Conny Waters - AncientPages.com - Neanderthal-Denisovan ancestors interbred with a distantly related hominin 700,000 years ago.

For three years, anthropologist Alan Rogers, professor of anthropology at the University of Utah has attempted to solve an evolutionary puzzle.

Ancient Human PopulationsAncient Human Populations. Credits: Public Domain

In 2017, Rogers led a study that found that two lineages of ancient humans, Neanderthals and Denisovans, separated much earlier than previously thought and proposed a bottleneck population size.

It caused some controversy because anthropologists Mafessoni and Prüfer argued that their method for analyzing the DNA produced different results. Rogers agreed but realized that neither method explained the genetic data very well.

"Both of our methods under discussion were missing something, but what?" asked Rogers, professor of anthropology at the University of Utah.

Previous research has shown that modern Eurasians interbred with their Neanderthal and Denisovan predecessors.  The new study shows that hundreds of thousands of years earlier, the ancestors of Neanderthals and Denisovans interbred with their own Eurasian predecessors—members of a “superarchaic” population that separated from other humans about 2 million years ago.

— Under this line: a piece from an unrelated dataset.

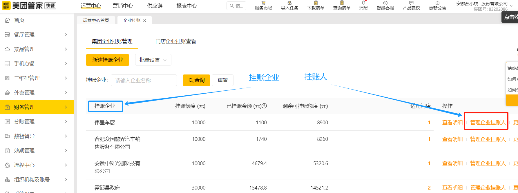Open the 更新公告 icon
Image resolution: width=518 pixels, height=193 pixels.
point(437,3)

So this study has solved that puzzle and in doing so, it has documented the earliest known interbreeding event between ancient human populations--a group known as the "super-archaics" in Eurasia interbred with a Neanderthal-Denisovan ancestor about 700,000 years ago.

The event was between two populations that were more distantly related than any other recorded. The authors also proposed a revised timeline for human migration out of Africa and into Eurasia. The method for analyzing ancient DNA provides a new way to look farther back into the human lineage than ever before.

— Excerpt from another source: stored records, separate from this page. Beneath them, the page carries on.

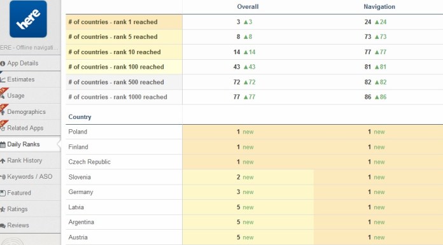
Task: Open the Ratings star icon
Action: (x=3, y=209)
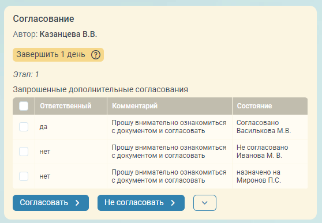Click the arrow icon on Не согласовать button
The width and height of the screenshot is (322, 223).
point(173,203)
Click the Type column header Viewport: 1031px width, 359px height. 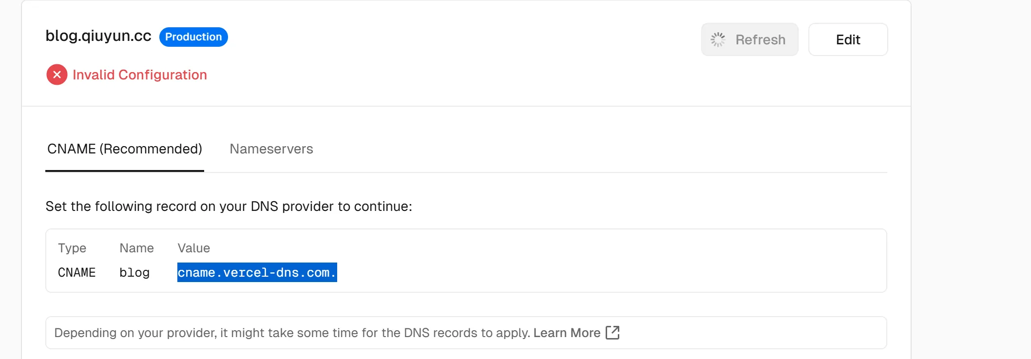[72, 248]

"We've never known about this episode of interbreeding and we've never been able to estimate the size of the super-archaic population," Rogers, lead author of the study, said in a press release.

"We're just shedding light on an interval on human evolutionary history that was previously completely dark."

Rogers studied the ways in which mutations are shared among modern Africans and Europeans, and ancient Neanderthals and Denisovans. The pattern of sharing implied five episodes of interbreeding, including one that was previously unknown. The newly discovered episode involves interbreeding over 700,000 years ago between a distantly related "super-archaic" population which separated from all other humans around two million years ago and the ancestors of Neanderthals and Denisovans.

The super-archaic and Neanderthal-Denisovan ancestor populations were more distantly related than any other pair of human populations previously known to interbreed. For example, modern humans and Neanderthals had been separated for about 750,000 years when they interbred. The super-archaics and Neanderthal-Denisovan ancestors were separated for well over a million years.

"These findings about the timing at which interbreeding happened in the human lineage is telling something about how long it takes for reproductive isolation to evolve," said Rogers.

The researchers also proposed there were three waves of human migration into Eurasia. The first was two million years ago when the super-archaics migrated into Eurasia and expanded into a large population. Then 700,000 years ago, Neanderthal-Denisovan ancestors migrated into Eurasia and quickly interbred with the descendants of the super-archaics. Finally, modern humans expanded to Eurasia 50,000 years ago where we know they interbred with other ancient humans, including the Neanderthals.

"I've been working for the last couple of years on this different way of analyzing genetic data to find out about the history," said Rogers. "It's just gratifying that you come up with a different way of looking at the data and you end up discovering things that people haven't been able to see with other methods."